Staffers at the Frozen Solid facility in Calgary load eggs from the Britestone Hutterite Colony, which have to be kept at a low temperature through cold chain transport. (Falice Chin)

“The guys will put on their jackets and make sure they’ve got their gloves on and their hats on while they’re trying to pick all the orders,” Edwards said.

Many of the facilities, trucks and freezers that Frozen Solid staff work inside of are designed to keep things hovering around -20 C.

So the technology to keep things that cold, from the manufacturing point to the point of purchase, does exist in Canada. It’s as close as your local grocery store.

Can Canada keep vaccines cold enough?

The catch is, at least one of the vaccine candidates out there needs to be kept even colder than your typical ice cream van.

Experts say that the Canadian supply chain for vaccines is not set up to handle the volume material that needs to be kept as cold as the Pfizer vaccine candidate. At least, not yet.

“There’s going to be lots of things we need to do before we can actually distribute the vaccine,” said Mahesh Nagarajan, a professor of operations and logistics at the UBC Sauder School of Business in Vancouver.

In an interview with CBC Radio’s The Cost of Living, Nagarajan pointed out that Canadian governments and health authorities don’t yet know which of the vaccine candidates will be obtained first and in how many doses.

The logistics of keeping thousands of doses at -70 C for the Pfizer candidate, versus -20 C for the Moderna candidate, mean that multiple scenarios need to be considered to potentially accommodate both.

Experts say there are not a lot of products out there (including ice cream!) that need to be kept as cold, for as long a period of time, as the COVID-19 vaccine candidates. (Dado Ruvic/Reuters)

When it comes to the extremely low temperatures the Pfizer vaccine would require, purchasing gear becomes an issue.
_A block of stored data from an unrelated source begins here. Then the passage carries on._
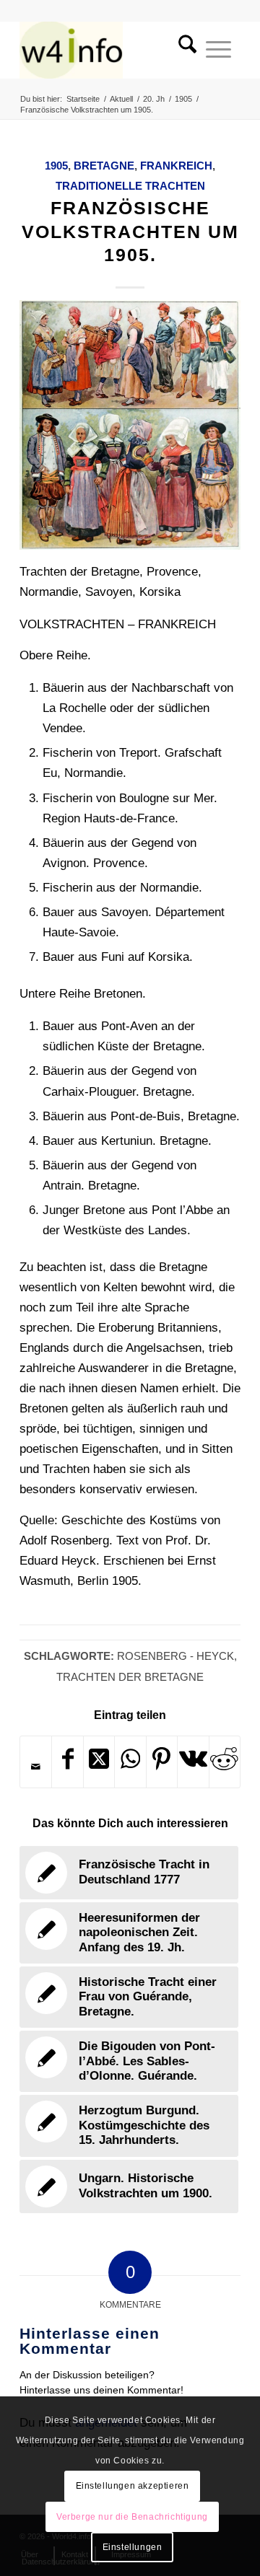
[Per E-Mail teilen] (35, 1767)
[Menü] (218, 50)
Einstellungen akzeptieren (132, 2486)
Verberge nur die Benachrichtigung (132, 2517)
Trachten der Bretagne (130, 1677)
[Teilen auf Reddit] (224, 1762)
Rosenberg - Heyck (175, 1656)
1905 (56, 165)
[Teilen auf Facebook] (67, 1762)
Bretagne (104, 165)
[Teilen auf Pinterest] (162, 1762)
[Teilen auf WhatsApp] (130, 1762)
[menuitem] (182, 50)
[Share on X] (99, 1762)
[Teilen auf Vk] (193, 1762)
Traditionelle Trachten (130, 186)
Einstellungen (132, 2547)
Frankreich (176, 165)
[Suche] (182, 50)
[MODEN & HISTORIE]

Nagarajan said Canada would need to procure more of the ultra-cold freezers required to keep that particular vaccine safe and effective.

“Very few products require refrigeration like that, on that scale,” he said, explaining why Canada wouldn’t have pre-existing infrastructure to keep millions of doses in a cold chain at -70 C.
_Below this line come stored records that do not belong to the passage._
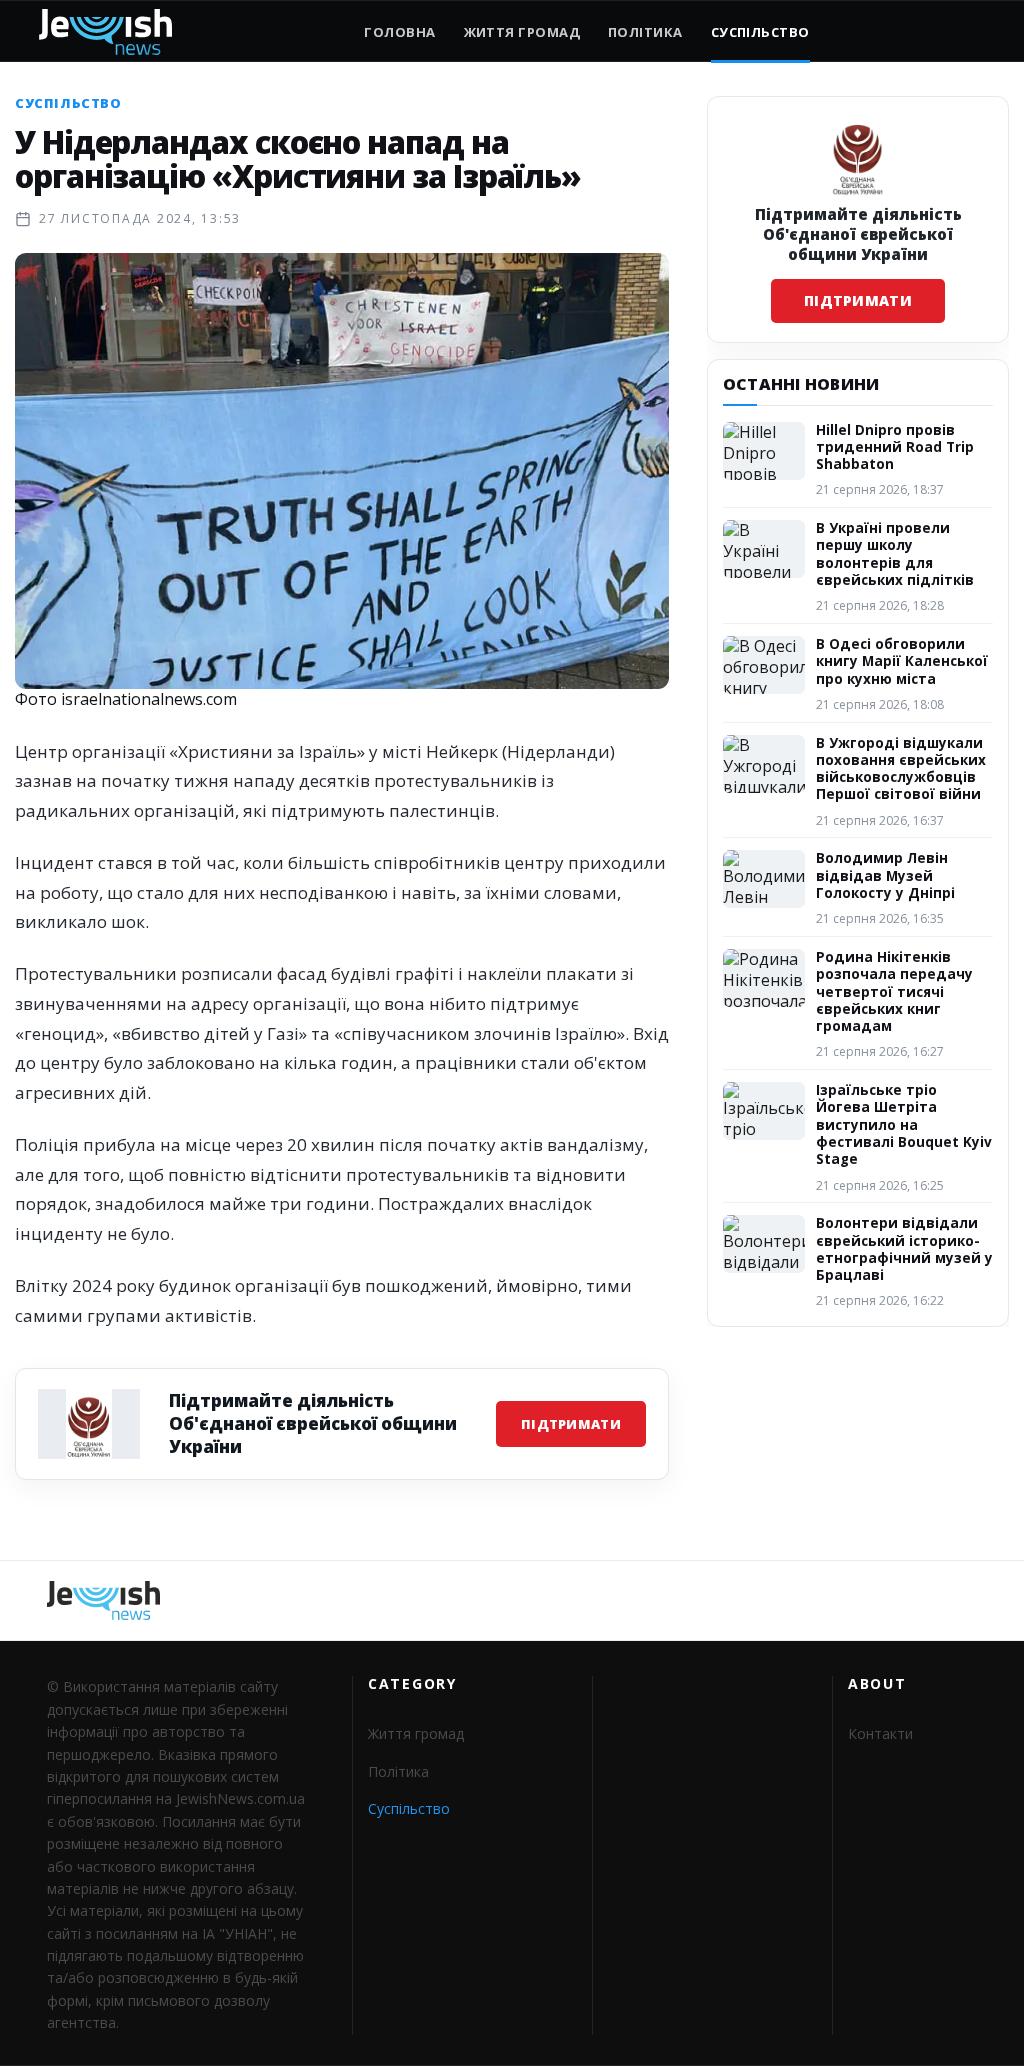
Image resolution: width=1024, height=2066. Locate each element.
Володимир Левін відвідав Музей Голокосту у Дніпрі (885, 875)
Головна (399, 32)
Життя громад (522, 32)
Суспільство (760, 32)
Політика (645, 32)
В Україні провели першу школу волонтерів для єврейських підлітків (895, 554)
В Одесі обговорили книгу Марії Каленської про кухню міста (902, 661)
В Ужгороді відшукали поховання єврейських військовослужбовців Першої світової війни (901, 769)
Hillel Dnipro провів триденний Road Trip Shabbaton (895, 447)
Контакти (880, 1733)
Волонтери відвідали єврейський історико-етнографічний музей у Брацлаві (904, 1249)
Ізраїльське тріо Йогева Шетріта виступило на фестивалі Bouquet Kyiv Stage (904, 1124)
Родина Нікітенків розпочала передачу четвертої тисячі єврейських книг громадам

“[The vaccines] would come to Canada, presumably by airplanes or by trucks, and then they would be trucked across in these cold or ultra-cold trucks, and then we would have to store them…. Then we have to send them out to regional distribution centres,” said Nagarajan, whose research has focused on supply chain management and health-care operations.
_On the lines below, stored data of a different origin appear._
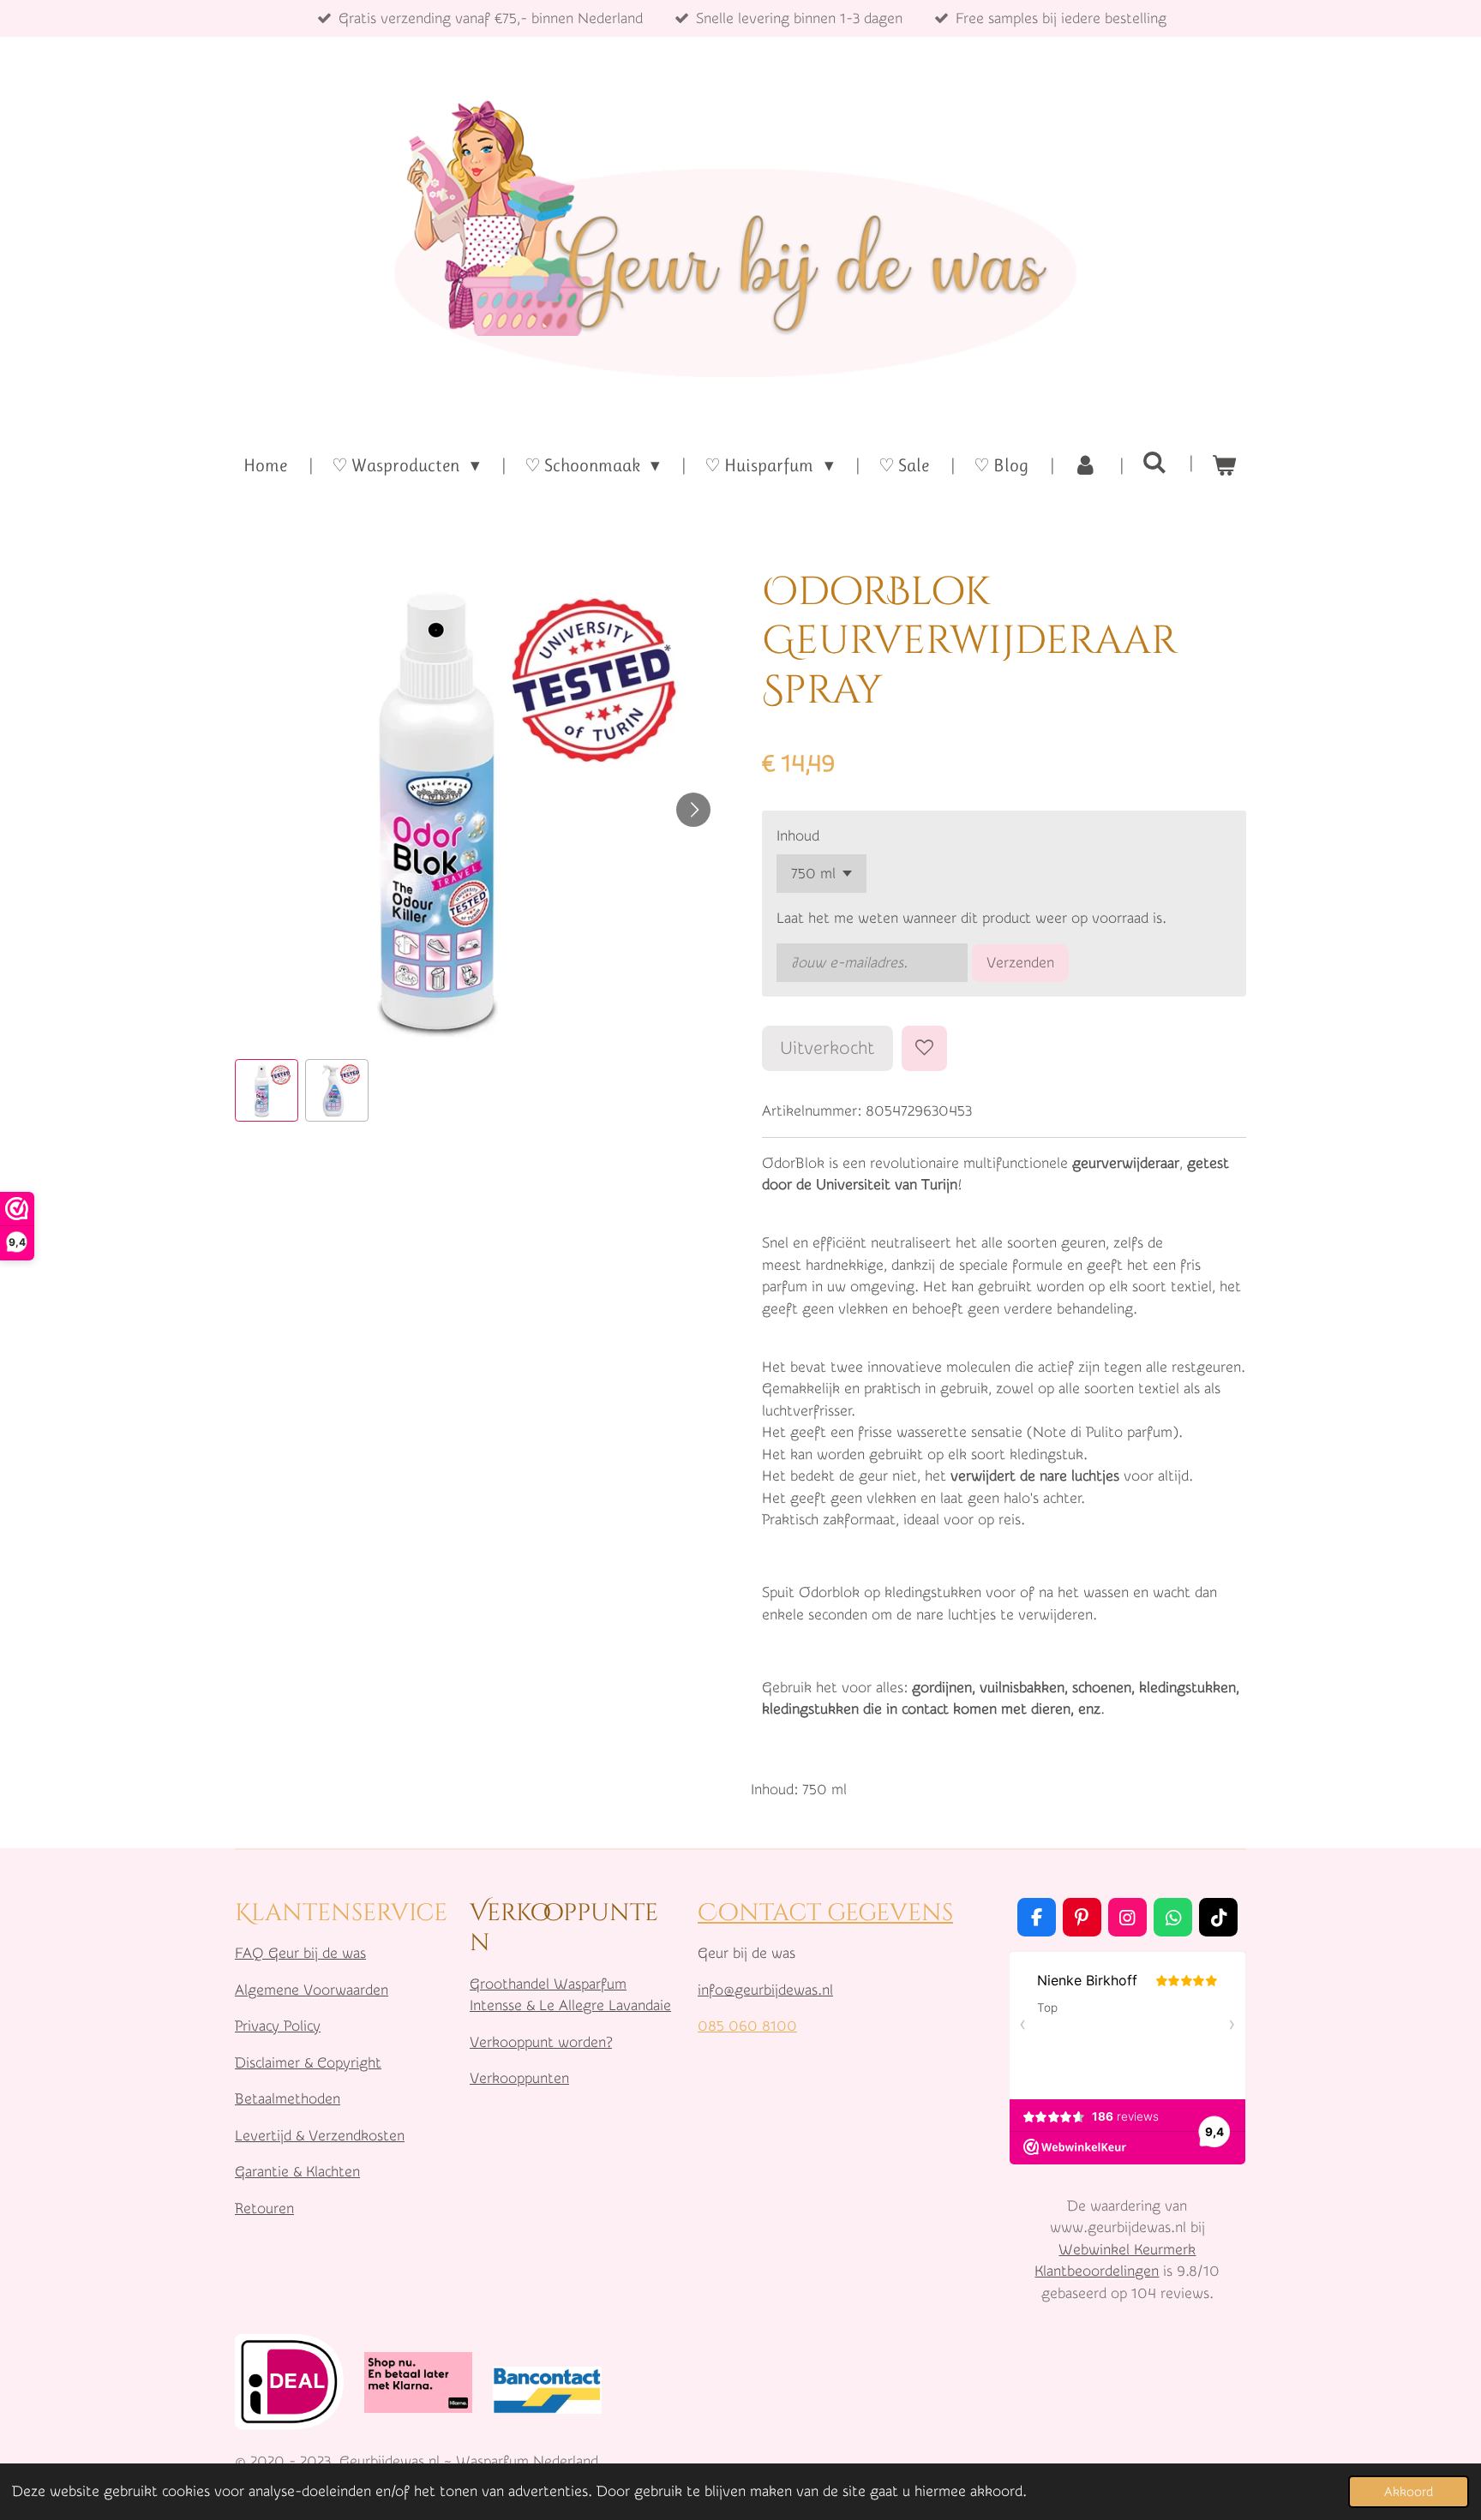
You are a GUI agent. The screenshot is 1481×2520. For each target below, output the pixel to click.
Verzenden (1020, 963)
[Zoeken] (1155, 462)
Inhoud (797, 836)
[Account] (1085, 466)
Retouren (264, 2208)
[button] (266, 1090)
Canadian distributors and producers of ultra-cold freezers have already noted a spike in demand, both in Canada and worldwide.

According to an Ottawa retailer of lab equipment, it normally takes about three months to ship a container of 40 ultra-cold freezers from Asia to Canada.

But with global demand, that wait could increase.

On Thursday, the federal government said it’s already had an initial delivery of dozens of freezers for vaccine storage and will issue a request for proposals to obtain more soon. But officials didn’t provide details on where those freezers would be deployed.

Cold chain design means asking who gets it, and where?

Initially, there will be a limited supply of vaccines coming into Canada, and they may arrive gradually.

The design of a cold chain needs to take that into account, according to Hossein Abouee Mehrizi, an associate professor in the department of management sciences at the University of Waterloo.

“We need to have a really good demand estimation for each region,” said Mehrizi, whose research focuses on health-care logistics and supply chain management.

Just like ice cream being delivered to your local grocery store, these vaccines need to be transported in a frozen state and stored in a frozen state upon arrival until they are ready to be used.